L’universel et le particulier

Editorial du père Jacques Ollier dans la feuille d’informations de la paroisse Saint-Pierre de Chaillot

Aujourd’hui, on nous vend de l’universel à longueur de temps, à longueurs d’ondes. La mondialisation est là. Les biens, les personnes, les informations, les flux financiers circulent à une vitesse jamais atteinte auparavant, en des quantités inouïes.
Pour parvenir à cet universel, il faut abolir toutes les frontières, les limites, les droits particuliers et fonder dans un droit universel, un unique, immense et absolu espace, sans régulation autre que ses propres mécanismes (la fameuse main invisible dont la théorie n’a jamais été véritablement unifiée, voire vérifiée). On voudrait des hommes et des femmes sans limite, donc indistincts, des enfants sans parents issus de couveuses, des clones du même. Une société en miroir. Babel. Être Dieu.
L’universel est pourtant au coeur du catholicisme. Kath olov, signifie, « selon la totalité ». L’église est universelle, en sa géographie, mais avant tout par l’universalité des moyens que Dieu lui a donné en son Fils Jésus pour que tous les hommes aient accès au salut : par le don de l’Esprit Saint, par l’appartenance à Elle, l’Eglise, par les sacrements, les Ecritures saintes, les saints et saintes, les pasteurs, les fidèles témoins de Dieu.
Mais comment parvient-on à cette universalité catholique ? Dans et à travers le particulier.

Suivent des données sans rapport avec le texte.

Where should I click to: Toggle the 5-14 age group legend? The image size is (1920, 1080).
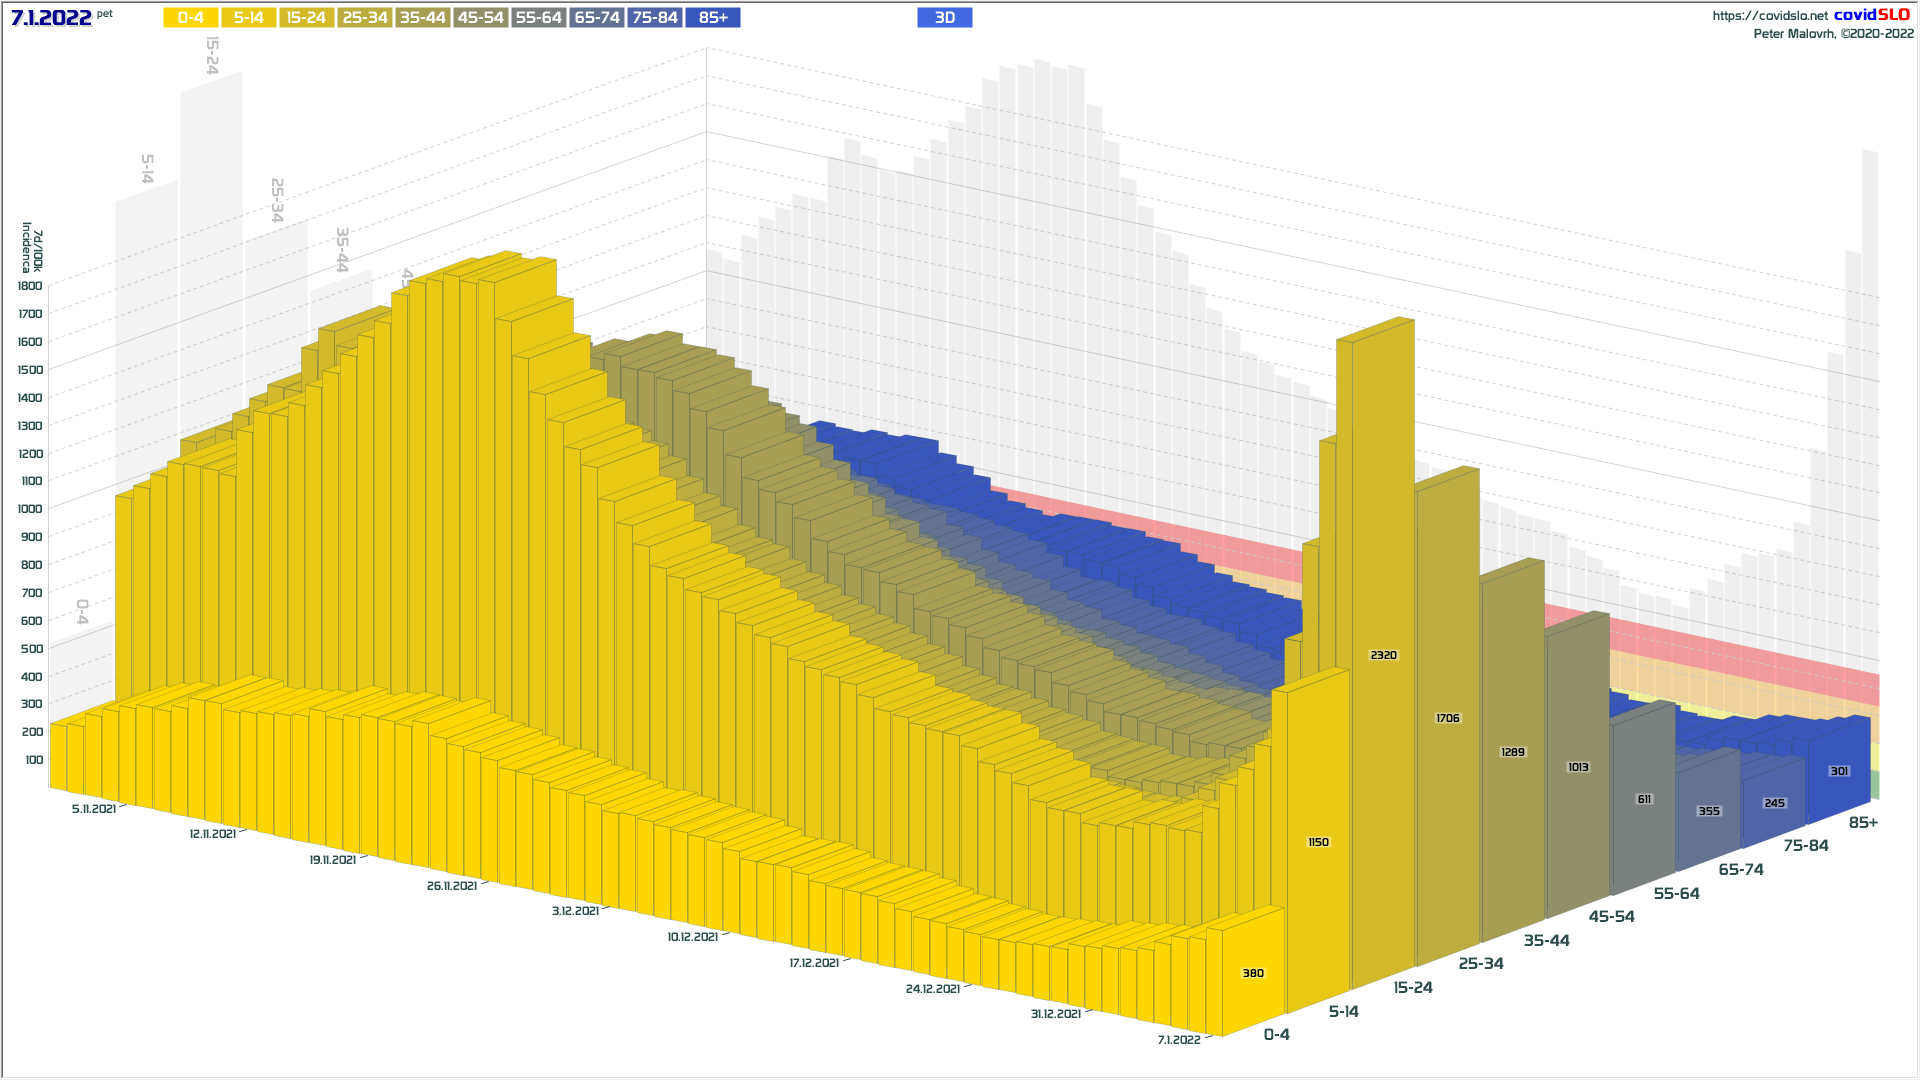click(x=248, y=18)
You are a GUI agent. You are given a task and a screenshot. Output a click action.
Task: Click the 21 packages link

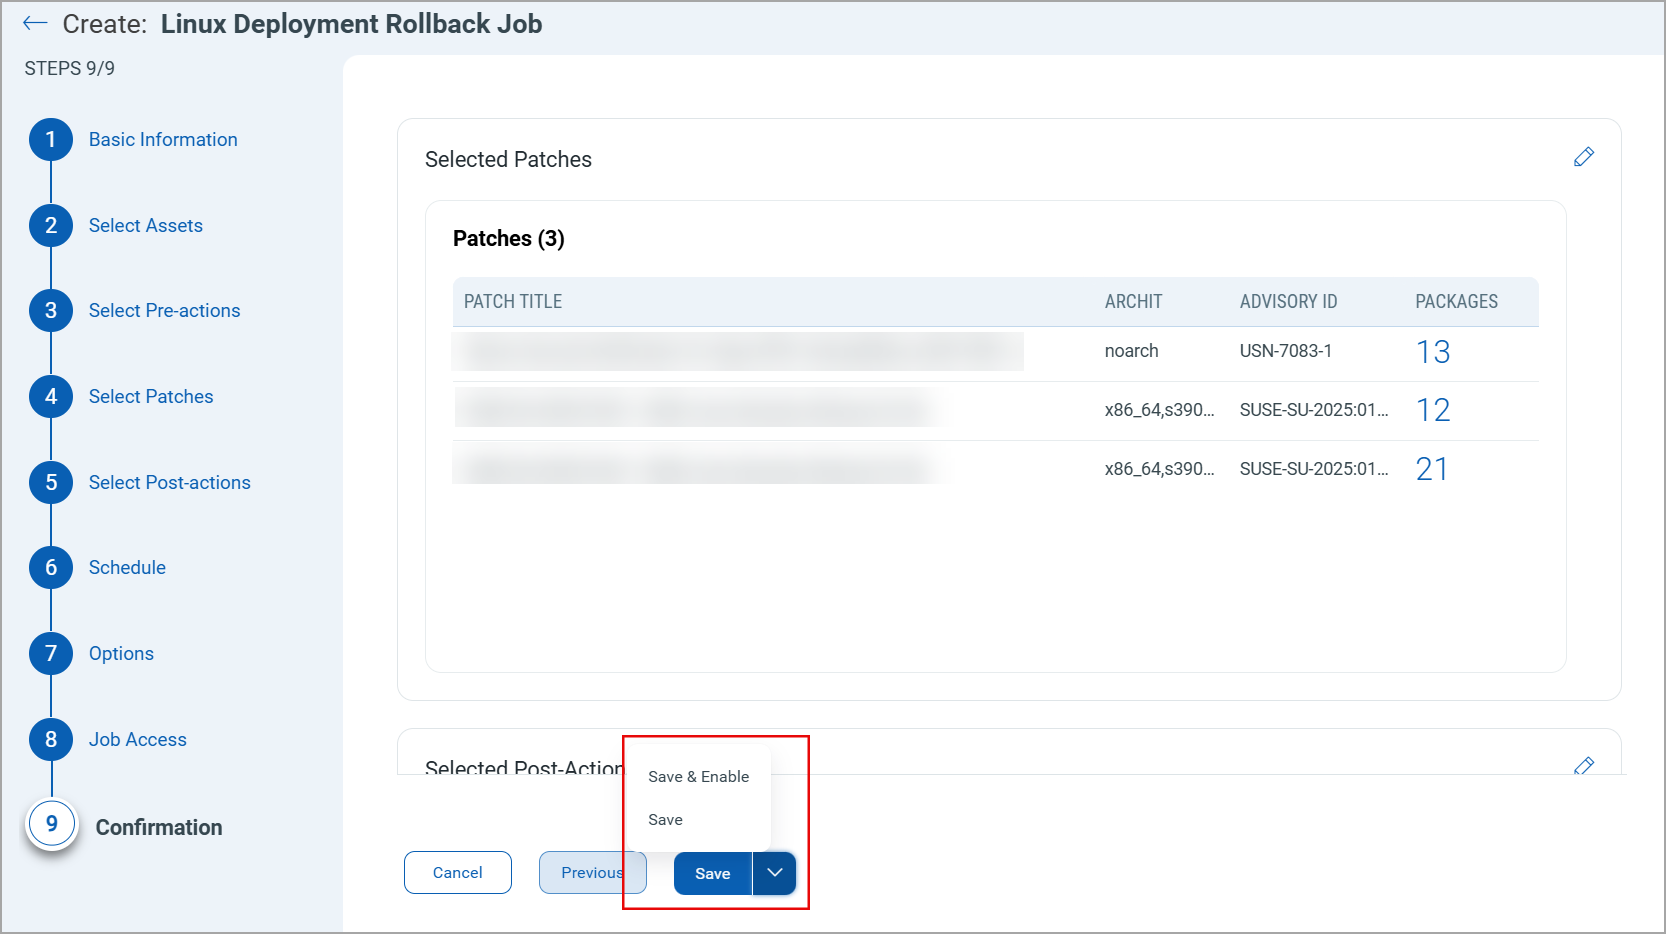1432,468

Il faut entrer dans une alliance, substituer la production des briques à la fécondité de l’alliance, car pour être fécond il faut être deux.

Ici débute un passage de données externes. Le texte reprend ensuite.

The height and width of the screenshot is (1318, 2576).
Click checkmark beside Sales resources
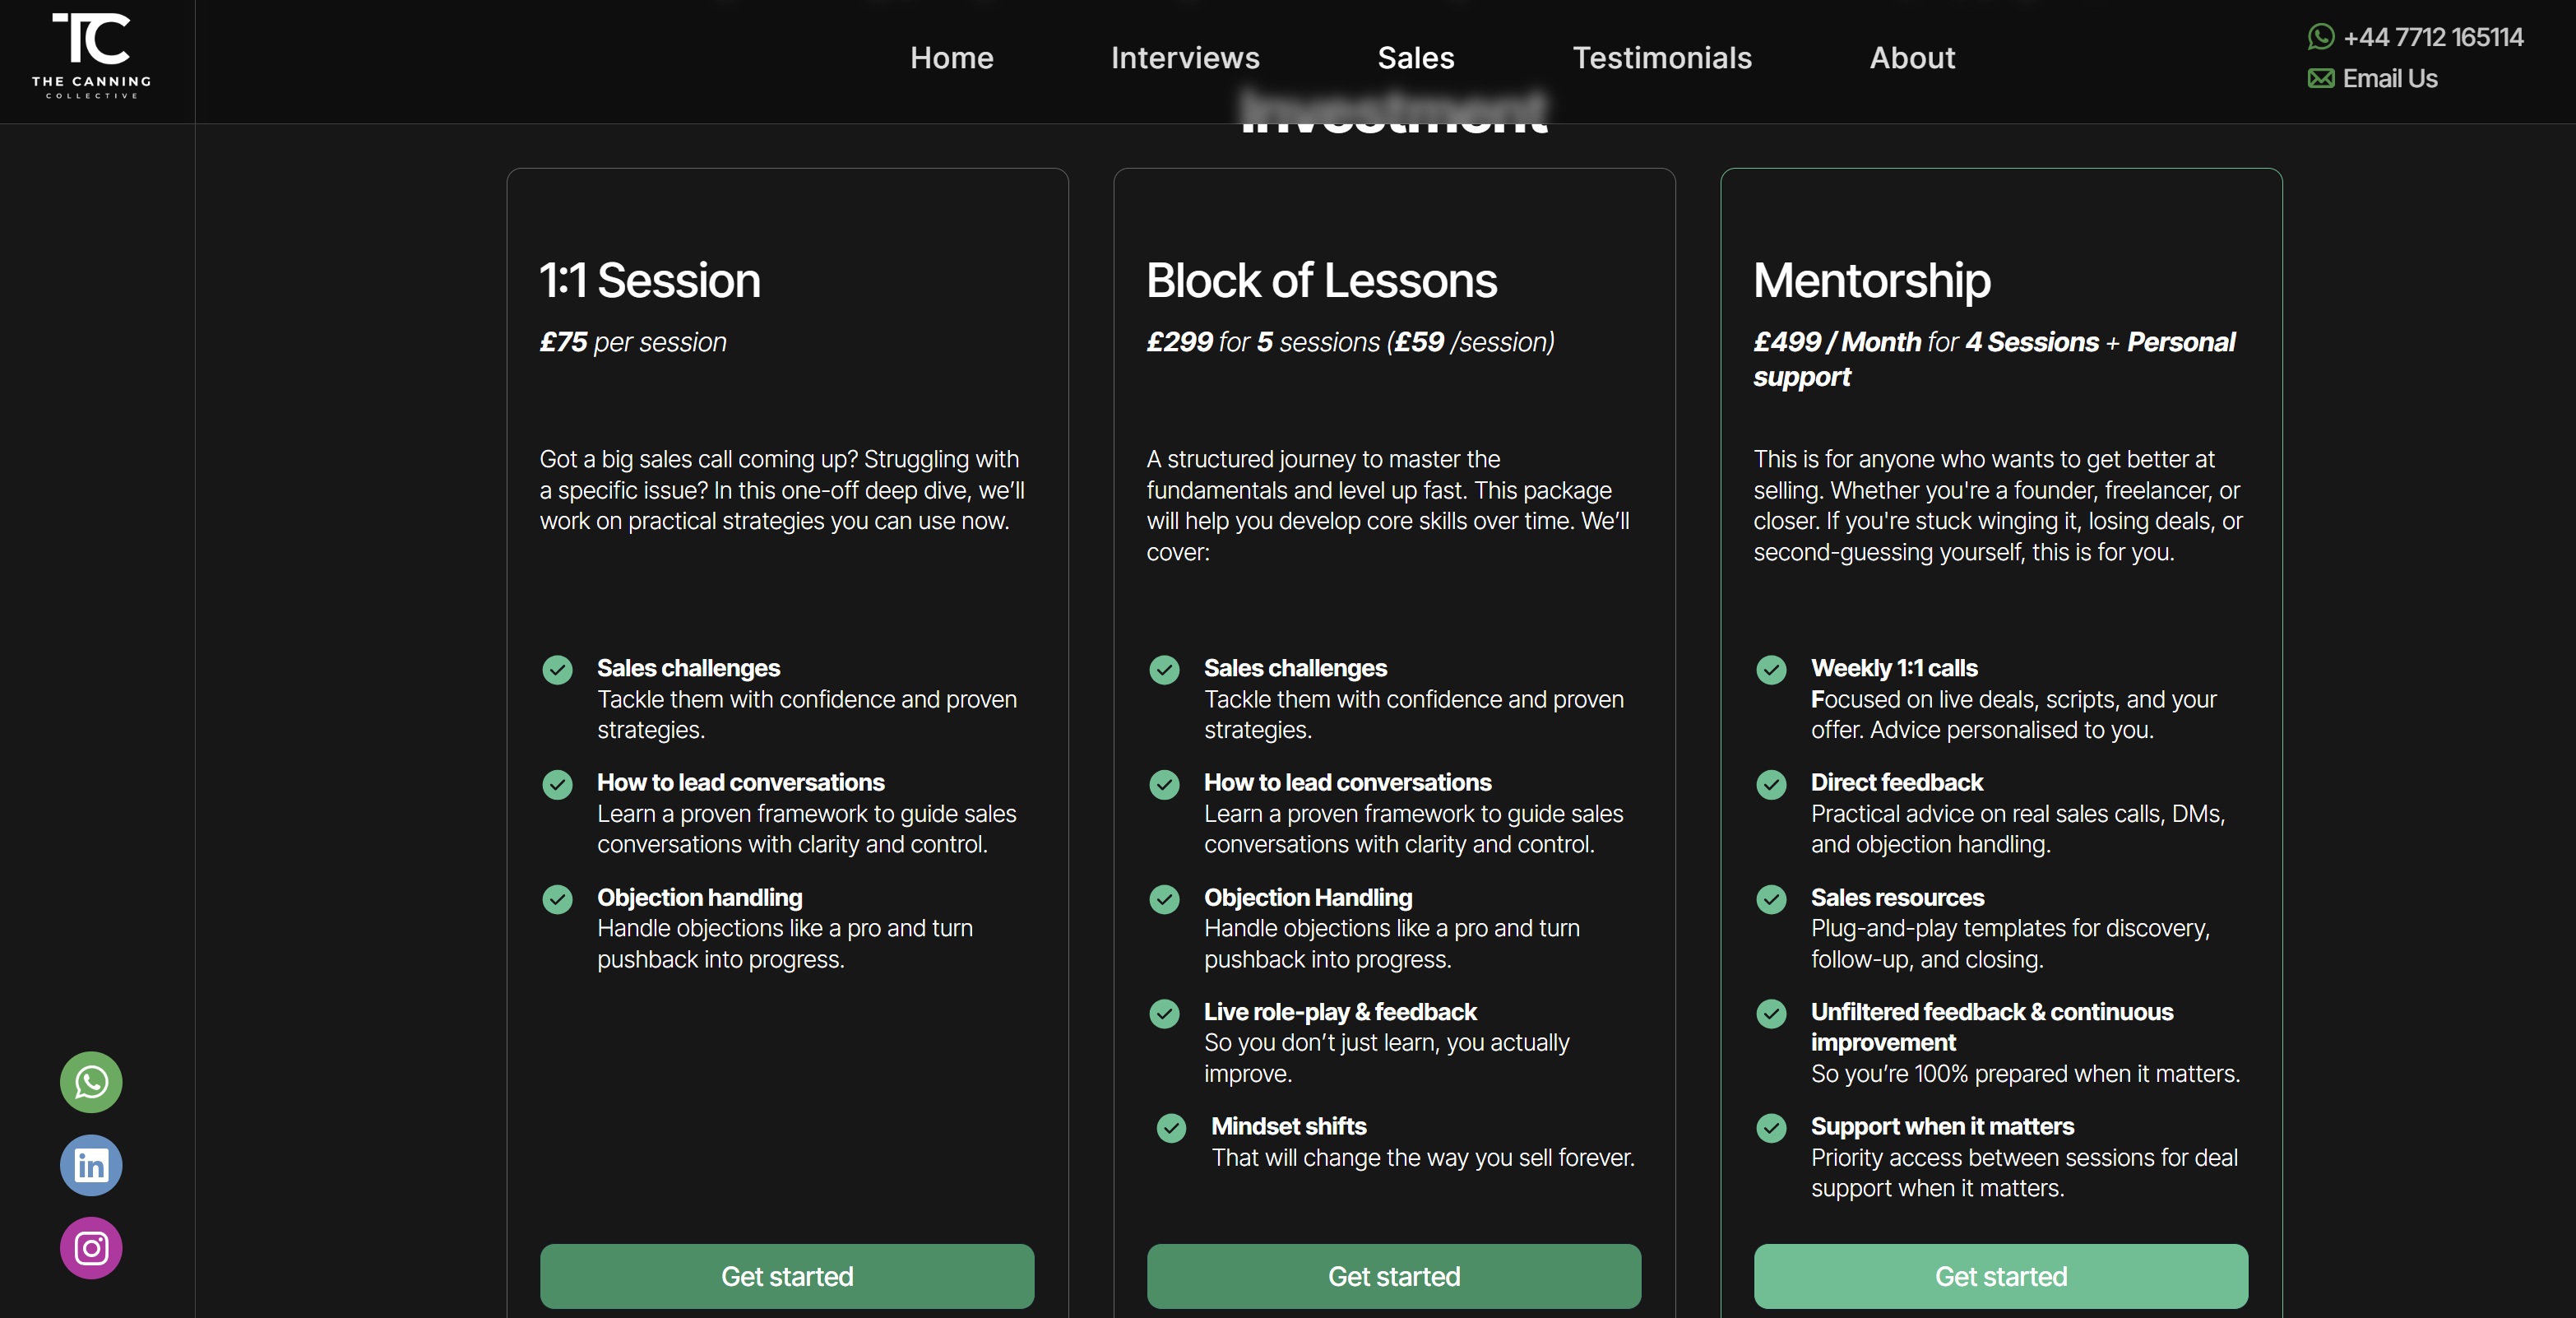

C’est vrai de façon générale. On atteint à l’universel en étant ancré dans des relation à nous permises par une famille, une culture, une langue, un héritage, un avenir.
Nous chrétiens, atteignons à l’universel par une relation avec un être historique, qui est né de Marie de Nazareth, a souffert, est mort sous Ponce Pilate, est ressuscité et a été vu par plus de 500 témoins (Première Lettre aux Corinthiens, 15,6). Cette relation avec un être unique et particulier, nous permet d’atteindre à l’universel.
Voilà ce qu’Il annonce aujourd’hui, dans la synagogue de Nazareth. Il en fait les frais, car cette relation avec le Messie attendu et annoncé par le prophète Isaïe, n’est pas réservée à quelques-uns mais à tous. C’est pourquoi on veut le tuer. Saint Luc se montre bien ici le disciple de saint Paul : « vous tous, qui avez été baptisés en Christ, vous avez revêtu Christ. Il n’y a plus ni Juif ni Grec, il n’y a plus ni esclave ni libre, il n’y a plus ni homme ni femme ; car tous vous êtes un en Jésus-Christ. Et si vous êtes à Christ, vous êtes donc la postérité d’Abraham, héritiers selon la promesse. » (Lettre aux Galates 3, 27-29). Nous entrons dans l’Alliance nouvelle et éternelle en chaque eucharistie. Alliance avec Dieu, alliance avec les hommes, pour entrer dans les épanouissements de la fécondité à laquelle nous appelle Dieu, Lui qui nous a créés à son image et à sa ressemblance.